Thursday 13 February 2014

Write...Edit...Publish : February 2014. What's in a face?










This month the prompt at Write...Edit...Publish is “What’s in a Face?” and it has been buzzing around in my head the whole fortnight, like one of those songs you can’t stop humming no matter how hard you try.  Thanks, Denise for an amazing prompt.  I ended up writing reams - flashes and a short story, a spoof, poems; but fear not, I shall not force all of them on you :)
I am posting the flash that fits the word limit best, though there is nothing very Valentineish about it.  Not much of a VDay fan, me.  Sorry.





Sleepless




The bell has just chimed the hour, and I can almost see that dusty clock face down the corridor if I close my eyes.  Just a few hours to go till sunrise.  The dawn breaks every day and a circle of light hits the blank wall opposite me.  I have watched that for the last month.  Not tomorrow though.  Tomorrow I will be out of here, and there will be no-one to notice how a fuzzy moonlike patch coalesces into a hard, crisp disk.  A round hard face of light.

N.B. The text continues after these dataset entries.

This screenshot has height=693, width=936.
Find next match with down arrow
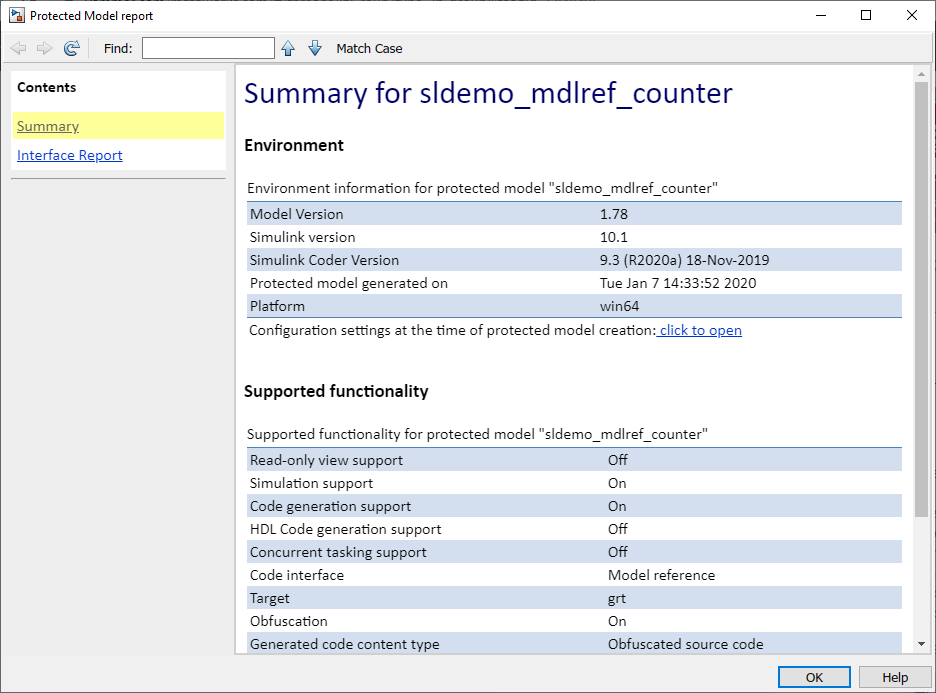click(x=315, y=48)
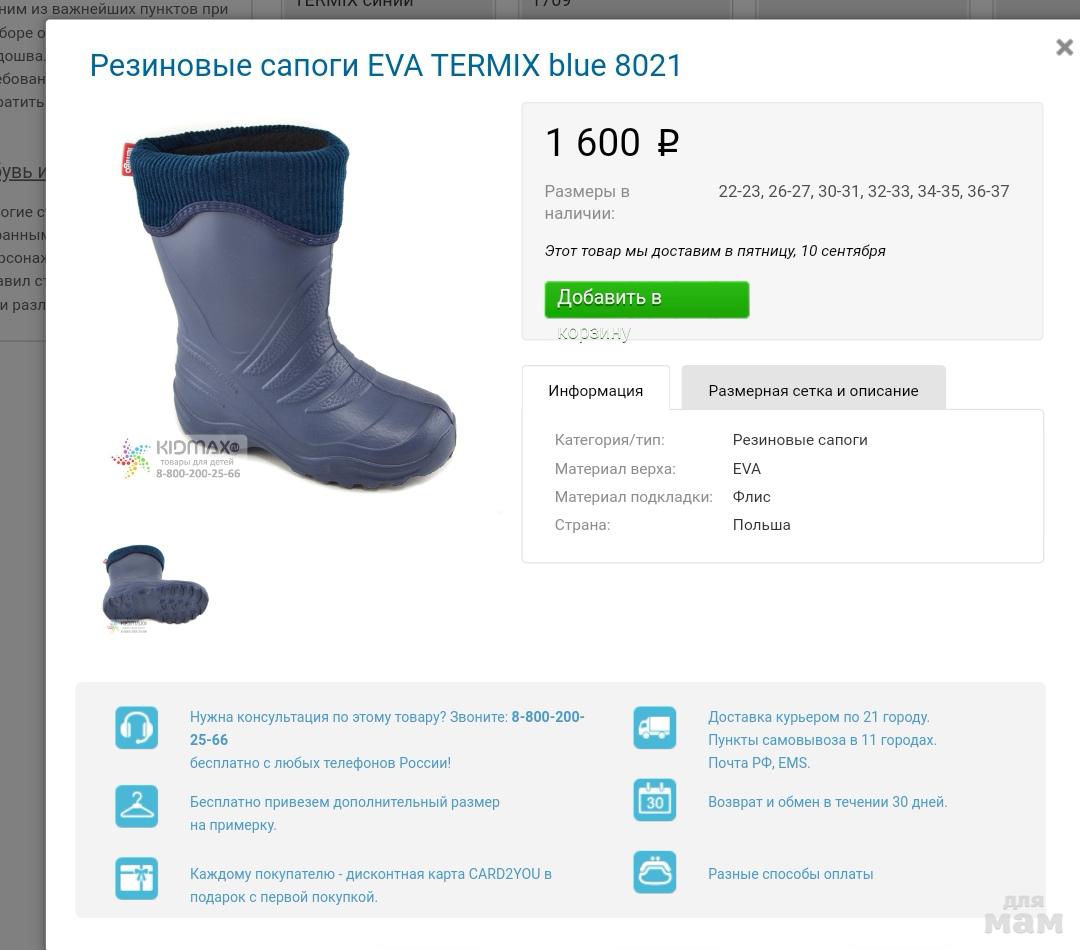Image resolution: width=1080 pixels, height=950 pixels.
Task: Click the CARD2YOU discount card text
Action: [371, 885]
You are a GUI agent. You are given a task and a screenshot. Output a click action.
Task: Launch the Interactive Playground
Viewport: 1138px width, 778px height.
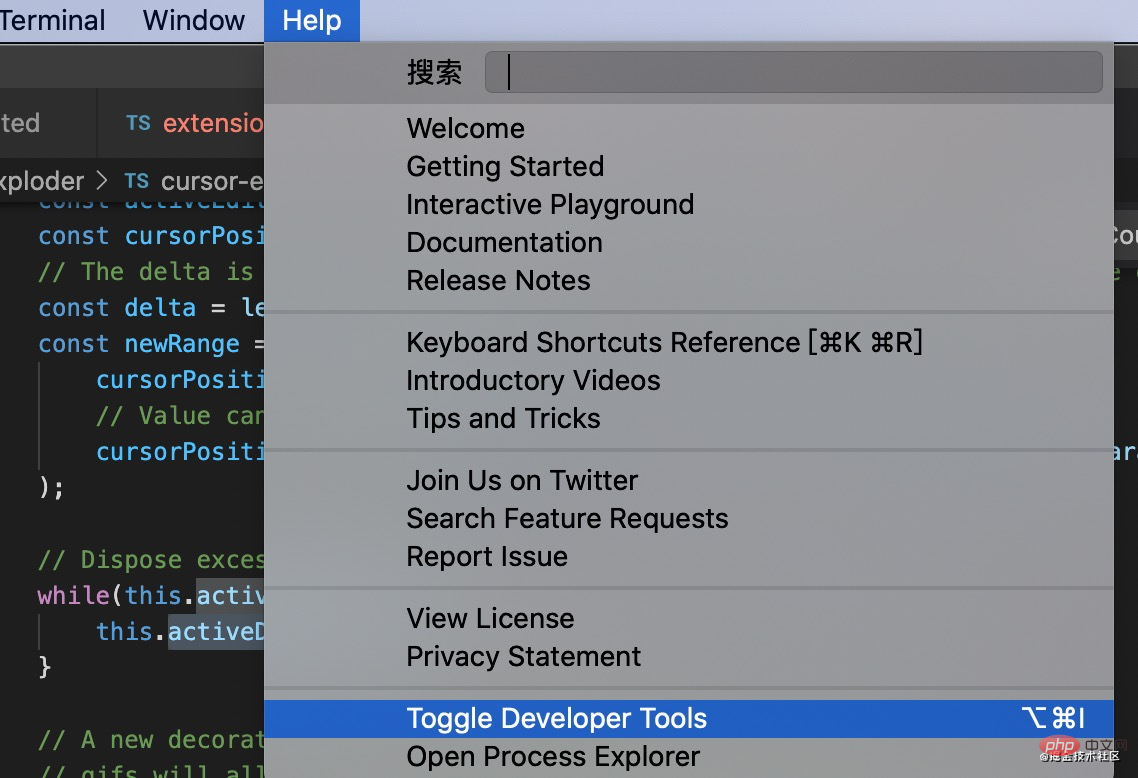pos(550,204)
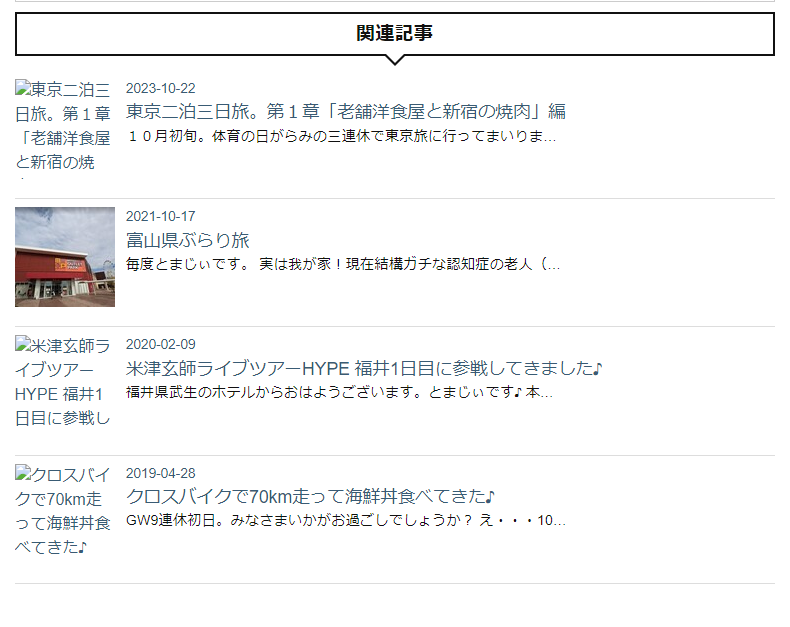Click the date 2023-10-22
The image size is (790, 627).
point(160,88)
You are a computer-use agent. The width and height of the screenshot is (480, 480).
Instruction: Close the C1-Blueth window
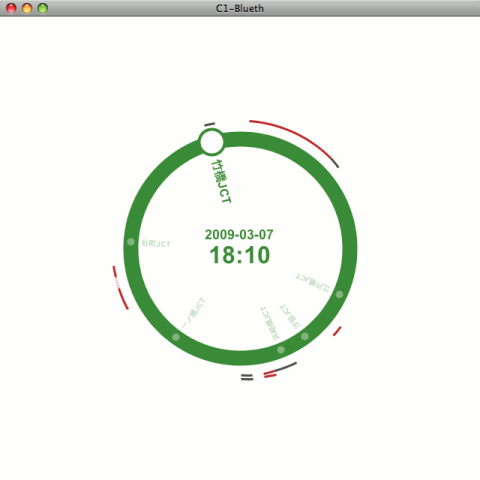(x=11, y=8)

I see a lot of them.  Faces, I mean.  They have been good to me, generally.  I have no enmity left to sort out with anyone.  One of them had said to me, “You remind me of my father.  His eyes too were like yours, full of an unfathomable peace.” 


I had wanted to ask him what his father did for a living, but he had answered that himself by saying he had been some bigshot police officer.  Not a peaceful existence by any stretch of imagination, and no resemblance to me either. Unfathomable peace, indeed.  Must have made a killing on the kickbacks and confiscated goods.  Just shows.  The unlikeliest people and events endure, there is no accounting how things pan out.  But I have given up the peeves.


Some religious holyfellow turned up yesterday and offered to talk to me.  Anything I would like to say, anything I would like done now, tomorrow, anytime?  He too had a face full of a smarmy peace, awash in a kind of pseudo-serenity, and for a minute I had this wild impulse to tell him what is what and where exactly he could put his offer, and watch that smarminess crumple into shock. But then I did not.  Told him I was godless and if he won everybody here over then he would soon go out of business.

 
“Repent, O sinner,” he chanted in a melodramatic voice, “while there is time.”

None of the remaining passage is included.